> TASK DATA
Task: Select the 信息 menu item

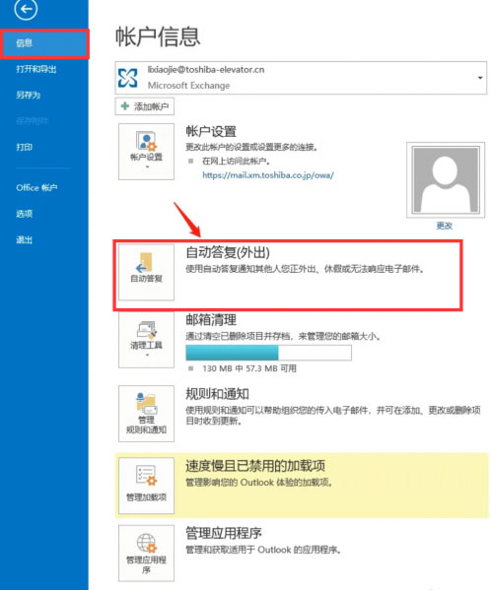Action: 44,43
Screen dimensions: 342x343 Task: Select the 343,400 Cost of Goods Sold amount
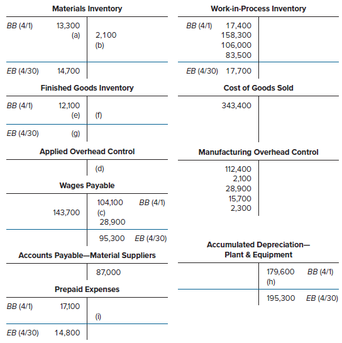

==

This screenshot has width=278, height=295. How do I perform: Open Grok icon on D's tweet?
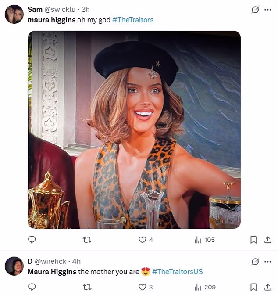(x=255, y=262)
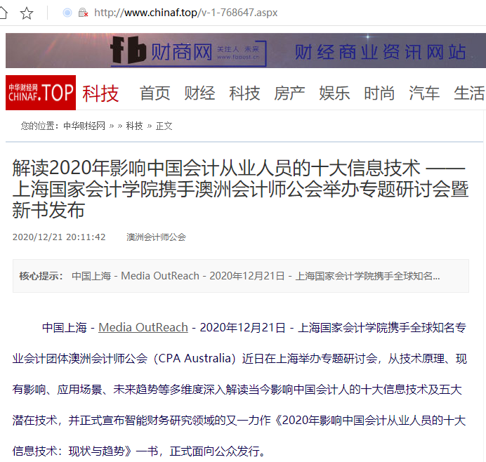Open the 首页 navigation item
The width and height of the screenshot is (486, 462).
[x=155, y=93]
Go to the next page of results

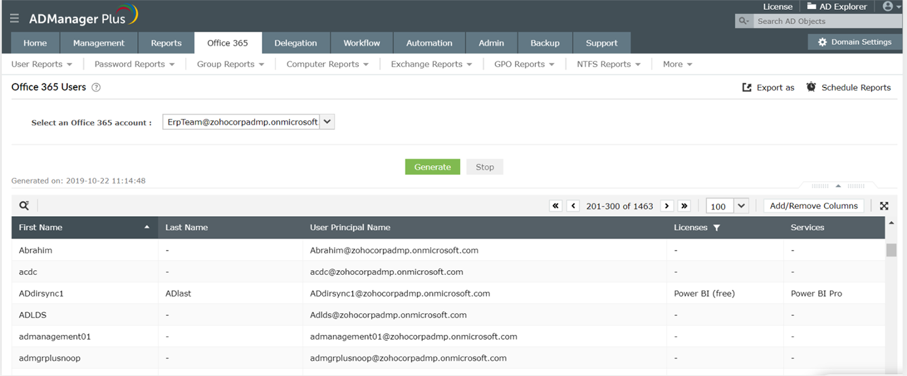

...

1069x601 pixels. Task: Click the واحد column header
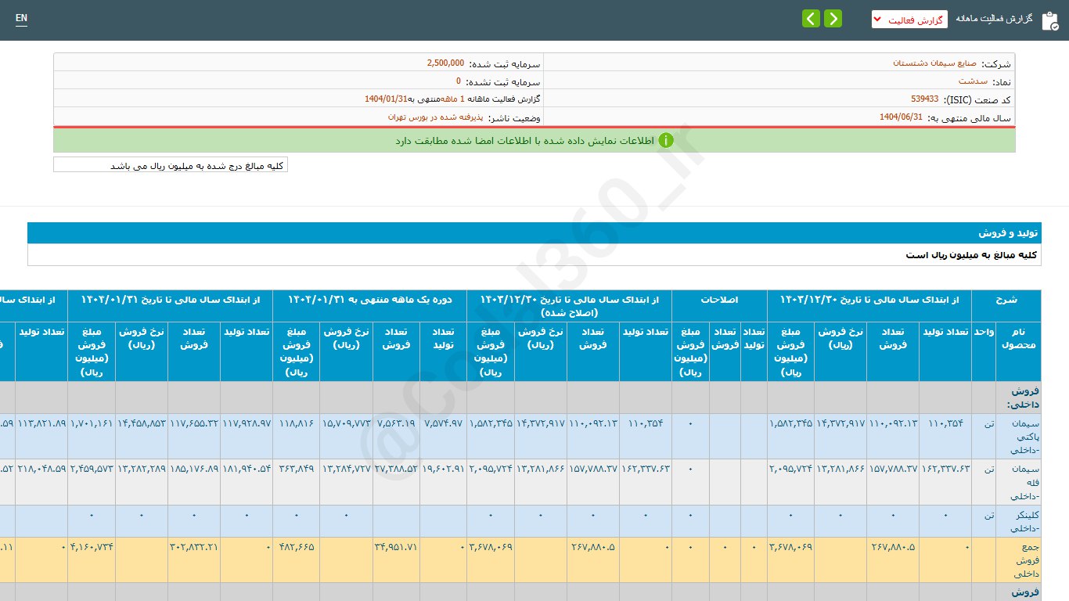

> WHAT IS BEING ASKED
List each line of the data above that contains the string "Select", copying the whole line. Match case exactly.

> SOLVED EXERCISE
Task: Select the 信息 menu item
Screen dimensions: 342x343 Task: Select the 343,400 Cost of Goods Sold amount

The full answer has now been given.